Aim of the task
From the entries below, return every line that includes the word "agent".

Saved data entries
- - -
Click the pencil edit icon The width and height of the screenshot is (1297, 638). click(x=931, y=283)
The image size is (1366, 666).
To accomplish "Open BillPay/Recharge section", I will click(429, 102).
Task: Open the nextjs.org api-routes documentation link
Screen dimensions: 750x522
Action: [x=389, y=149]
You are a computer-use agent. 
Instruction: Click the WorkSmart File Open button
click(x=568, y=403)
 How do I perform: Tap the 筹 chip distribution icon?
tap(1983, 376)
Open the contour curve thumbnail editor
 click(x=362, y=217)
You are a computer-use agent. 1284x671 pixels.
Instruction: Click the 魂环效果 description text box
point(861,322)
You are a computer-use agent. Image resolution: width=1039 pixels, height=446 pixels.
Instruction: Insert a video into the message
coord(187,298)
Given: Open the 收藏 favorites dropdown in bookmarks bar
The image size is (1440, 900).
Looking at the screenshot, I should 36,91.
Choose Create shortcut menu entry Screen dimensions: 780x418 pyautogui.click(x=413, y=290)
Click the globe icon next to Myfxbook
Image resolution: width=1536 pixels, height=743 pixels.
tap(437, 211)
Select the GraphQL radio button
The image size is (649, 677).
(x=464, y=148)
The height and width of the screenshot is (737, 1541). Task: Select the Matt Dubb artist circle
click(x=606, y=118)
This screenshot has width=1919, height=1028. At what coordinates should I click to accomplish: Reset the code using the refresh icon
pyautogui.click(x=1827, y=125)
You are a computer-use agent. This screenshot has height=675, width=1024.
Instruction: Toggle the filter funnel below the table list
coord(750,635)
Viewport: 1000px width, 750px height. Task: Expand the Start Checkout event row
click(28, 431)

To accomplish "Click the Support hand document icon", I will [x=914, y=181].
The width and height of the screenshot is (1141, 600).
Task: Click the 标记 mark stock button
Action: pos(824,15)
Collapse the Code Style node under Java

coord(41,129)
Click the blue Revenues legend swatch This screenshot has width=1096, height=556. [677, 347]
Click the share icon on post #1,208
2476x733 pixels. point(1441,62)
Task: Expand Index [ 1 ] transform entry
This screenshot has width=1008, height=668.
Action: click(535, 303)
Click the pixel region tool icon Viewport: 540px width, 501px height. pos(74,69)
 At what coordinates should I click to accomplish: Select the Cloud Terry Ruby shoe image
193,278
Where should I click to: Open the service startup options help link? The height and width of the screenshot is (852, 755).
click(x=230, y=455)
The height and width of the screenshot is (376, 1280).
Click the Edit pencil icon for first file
- - -
Solution to the problem
You are a computer-use agent. 
You are a computer-use agent. 1284x671 pixels.
You are a computer-use agent. Image resolution: width=1039 pixels, height=446 pixels.
You are a computer-use agent. This screenshot has height=675, width=1024.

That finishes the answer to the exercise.